■ **What this exercise asks**
1. In the post "Speaking Of Saves," how many pet oxygen masks did the anonymous donor leave at the St. Paul Fire Department?
2. Continue the post "Speaking Of Saves" from the point where it ends.
-------- Provided passage
Wednesday, July 2, 2014

Speaking Of Saves

It's the end of America's excursion in Brazil, though goalkeeper Tim Howard did absolutely everything in his power to keep from having to board the plane home. His 16 saves- which proved to be one fewer than was required in the 2-1 extra-time loss- is the most by any goalkeeper in the World Cup since the stat began to be tracked in 1966. The previous recordholder was Ramon "El Loco" Quiroga of Peru, who in Argentina 1978 fended off the Netherlands 13 times en route to a scoreless draw in the group stage. (Quiroga, though, still has the record after 90 minutes; as Howard had 11 saves entering extra time.)

Howard, of course, would trade them all for a win.

So I looked for other things being saved right now.

*Pets. Should your home catch on fire, unfortunately, sometimes the pets aren't able to be scooped up and brought out of the building in time, and they're subject to the same oxygen-deprivation problems as humans. Today- Tuesday- an anonymous someone dropped off 36 pet oxygen masks, which is a lot, at the St. Paul (MN) Fire Department. They're planning to put one on each of their fire trucks; if you're suddenly deciding you want one for your dog or cat, it'll run you $48 personally, or you can arrange for a donation to your local fire department here.

*A bear. Bear with its head in a jar, folks.
----------------
-------- Source data
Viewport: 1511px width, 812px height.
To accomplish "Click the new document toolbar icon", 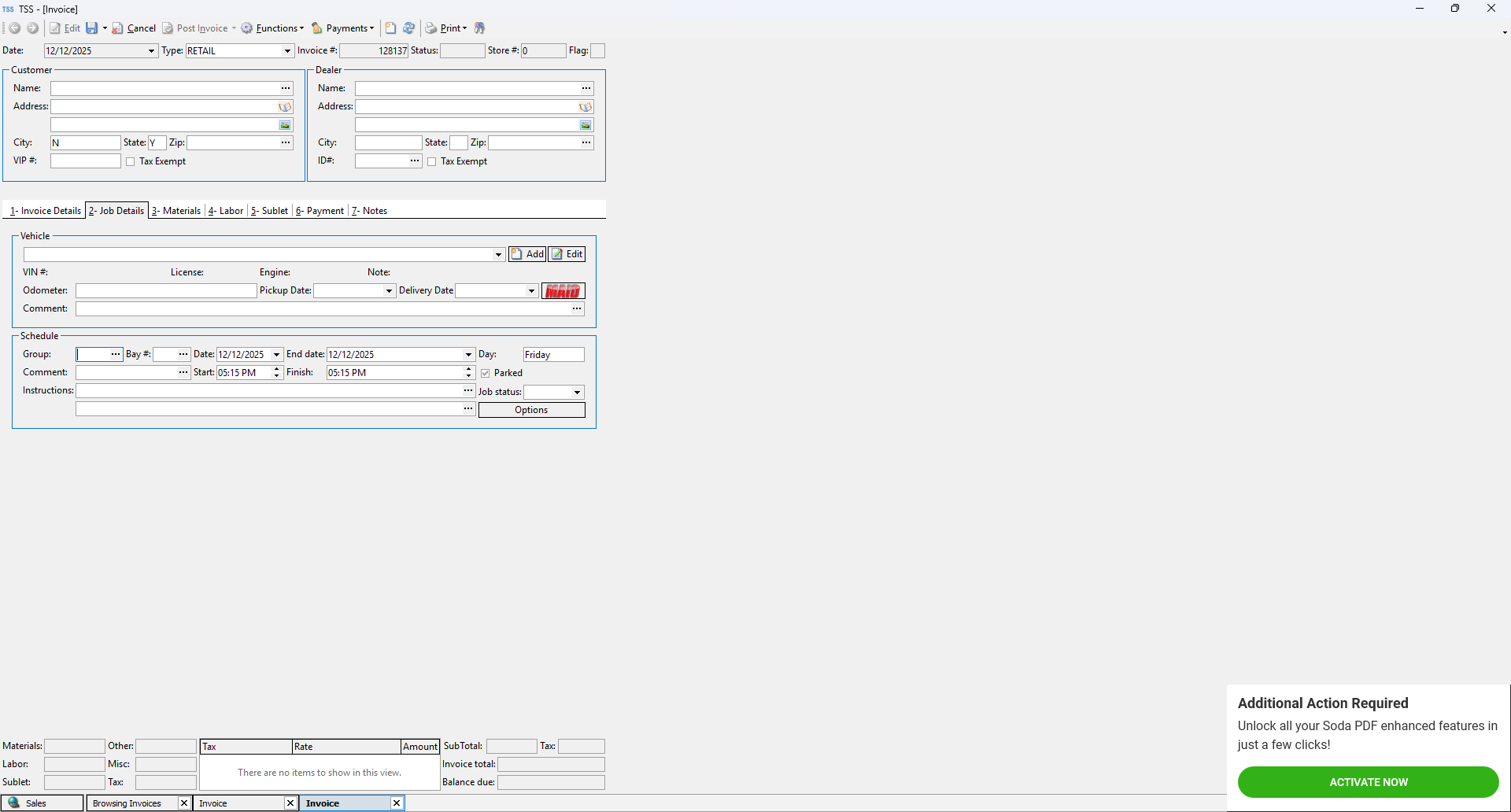I will point(390,28).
----------------
■ **Results in order**
1. 36

2.
...hahahaha. Nothing's saving jazz. See, I don't really think music genres get 'saved'. Rock and roll lived and died in the 60's. Disco lived and died in the 70's. Hair metal lived and died in the 80's. Grunge lived and died in the 90's. They just evolve and combine and morph into new genres. There is nothing wrong with that, either. Music genres are just a reflection of the times. You make music in a way that mirrors how you see the world. The genre doesn't literally die, even; it's just nobody really using it anymore. It's still there anytime you want to pick it up again. If Bruno Mars wanted to make a ragtime song tomorrow, there's nothing stopping him. But at the same time, there is also nothing stopping him from crossing ragtime with bossa nova and hair metal to make an entirely new genre, except of course for the forces of sanity.

Really, folks, rule of thumb: if you ever find yourself saying "X genre isn't dead; it's just getting started!" or any form of that sentiment... it's dead. You do not say that when it isn't dead. You don't feel like you have to defend its life when it's not dead. You just make the music and get on with it. It's beyond saving as a popular force.

Even if Tim Howard were singing it.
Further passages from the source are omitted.